* _Required task_:
Rewrite the records below as a numbered list, one line per item, leaving out the blank lines.
----- Input data -----
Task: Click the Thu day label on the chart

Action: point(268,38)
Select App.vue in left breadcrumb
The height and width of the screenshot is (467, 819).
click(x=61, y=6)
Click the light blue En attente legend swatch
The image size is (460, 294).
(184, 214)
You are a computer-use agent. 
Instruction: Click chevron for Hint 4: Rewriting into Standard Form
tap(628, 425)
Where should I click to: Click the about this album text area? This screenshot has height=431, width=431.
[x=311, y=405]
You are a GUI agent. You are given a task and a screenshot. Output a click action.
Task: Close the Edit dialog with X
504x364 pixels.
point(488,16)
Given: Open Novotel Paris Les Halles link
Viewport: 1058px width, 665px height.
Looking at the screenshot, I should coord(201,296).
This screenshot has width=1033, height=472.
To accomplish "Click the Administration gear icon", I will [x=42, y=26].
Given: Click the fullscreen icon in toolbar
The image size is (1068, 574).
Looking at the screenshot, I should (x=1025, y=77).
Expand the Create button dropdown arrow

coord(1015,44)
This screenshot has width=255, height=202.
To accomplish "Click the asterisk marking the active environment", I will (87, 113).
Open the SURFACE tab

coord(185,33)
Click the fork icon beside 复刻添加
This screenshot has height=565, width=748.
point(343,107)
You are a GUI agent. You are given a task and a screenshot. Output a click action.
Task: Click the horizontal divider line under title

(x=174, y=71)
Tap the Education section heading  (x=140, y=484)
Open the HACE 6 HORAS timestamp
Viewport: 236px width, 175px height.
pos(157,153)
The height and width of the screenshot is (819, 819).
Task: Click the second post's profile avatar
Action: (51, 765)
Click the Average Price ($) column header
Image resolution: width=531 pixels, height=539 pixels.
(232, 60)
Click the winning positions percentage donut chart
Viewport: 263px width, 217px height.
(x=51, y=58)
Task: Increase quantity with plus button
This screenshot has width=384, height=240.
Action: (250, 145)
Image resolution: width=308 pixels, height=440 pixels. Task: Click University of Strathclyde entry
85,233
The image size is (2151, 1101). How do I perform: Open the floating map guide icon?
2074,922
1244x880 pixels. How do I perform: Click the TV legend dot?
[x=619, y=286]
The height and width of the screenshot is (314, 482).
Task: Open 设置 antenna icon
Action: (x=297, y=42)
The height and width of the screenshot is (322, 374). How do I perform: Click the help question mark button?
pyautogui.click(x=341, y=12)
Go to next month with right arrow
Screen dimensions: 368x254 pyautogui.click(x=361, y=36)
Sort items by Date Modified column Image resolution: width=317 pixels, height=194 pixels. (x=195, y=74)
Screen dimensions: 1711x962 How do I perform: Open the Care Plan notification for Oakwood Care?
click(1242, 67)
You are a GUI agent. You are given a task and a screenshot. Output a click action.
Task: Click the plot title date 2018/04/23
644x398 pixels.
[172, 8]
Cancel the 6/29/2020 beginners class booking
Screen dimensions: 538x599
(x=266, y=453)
-----
* _Written answer_:
1. Task: Click the Thu day label on the chart
2. Action: point(268,38)
3. Select App.vue in left breadcrumb
4. The height and width of the screenshot is (467, 819).
5. click(x=61, y=6)
6. Click the light blue En attente legend swatch
7. The image size is (460, 294).
8. (184, 214)
9. You are a computer-use agent. 
10. Instruction: Click chevron for Hint 4: Rewriting into Standard Form
11. tap(628, 425)
12. Where should I click to: Click the about this album text area? This screenshot has height=431, width=431.
13. [x=311, y=405]
14. You are a GUI agent. You are given a task and a screenshot. Output a click action.
15. Task: Close the Edit dialog with X
16. 504x364 pixels.
17. point(488,16)
18. Given: Open Novotel Paris Les Halles link
19. Viewport: 1058px width, 665px height.
20. Looking at the screenshot, I should coord(201,296).
21. This screenshot has width=1033, height=472.
22. To accomplish "Click the Administration gear icon", I will [x=42, y=26].
23. Given: Click the fullscreen icon in toolbar
24. The image size is (1068, 574).
25. Looking at the screenshot, I should (x=1025, y=77).
26. Expand the Create button dropdown arrow
27. coord(1015,44)
28. This screenshot has width=255, height=202.
29. To accomplish "Click the asterisk marking the active environment", I will (87, 113).
30. Open the SURFACE tab
31. coord(185,33)
32. Click the fork icon beside 复刻添加
33. This screenshot has height=565, width=748.
34. point(343,107)
35. You are a GUI agent. You are given a task and a screenshot. Output a click action.
36. Task: Click the horizontal divider line under title
37. (x=174, y=71)
38. Tap the Education section heading  (x=140, y=484)
39. Open the HACE 6 HORAS timestamp
40. Viewport: 236px width, 175px height.
41. pos(157,153)
42. The height and width of the screenshot is (819, 819).
43. Task: Click the second post's profile avatar
44. Action: (51, 765)
45. Click the Average Price ($) column header
46. Image resolution: width=531 pixels, height=539 pixels.
47. (232, 60)
48. Click the winning positions percentage donut chart
49. Viewport: 263px width, 217px height.
50. (x=51, y=58)
51. Task: Increase quantity with plus button
52. This screenshot has width=384, height=240.
53. Action: (250, 145)
54. Image resolution: width=308 pixels, height=440 pixels. Task: Click University of Strathclyde entry
55. 85,233
56. The image size is (2151, 1101). How do I perform: Open the floating map guide icon?
57. 2074,922
58. 1244x880 pixels. How do I perform: Click the TV legend dot?
59. [x=619, y=286]
60. The height and width of the screenshot is (314, 482).
61. Task: Open 设置 antenna icon
62. Action: (x=297, y=42)
63. The height and width of the screenshot is (322, 374). How do I perform: Click the help question mark button?
64. pyautogui.click(x=341, y=12)
65. Go to next month with right arrow
66. Screen dimensions: 368x254 pyautogui.click(x=361, y=36)
67. Sort items by Date Modified column Image resolution: width=317 pixels, height=194 pixels. (x=195, y=74)
68. Screen dimensions: 1711x962 How do I perform: Open the Care Plan notification for Oakwood Care?
69. click(1242, 67)
70. You are a GUI agent. You are given a task and a screenshot. Output a click action.
71. Task: Click the plot title date 2018/04/23
72. 644x398 pixels.
73. [172, 8]
74. Cancel the 6/29/2020 beginners class booking
75. Screen dimensions: 538x599
76. (x=266, y=453)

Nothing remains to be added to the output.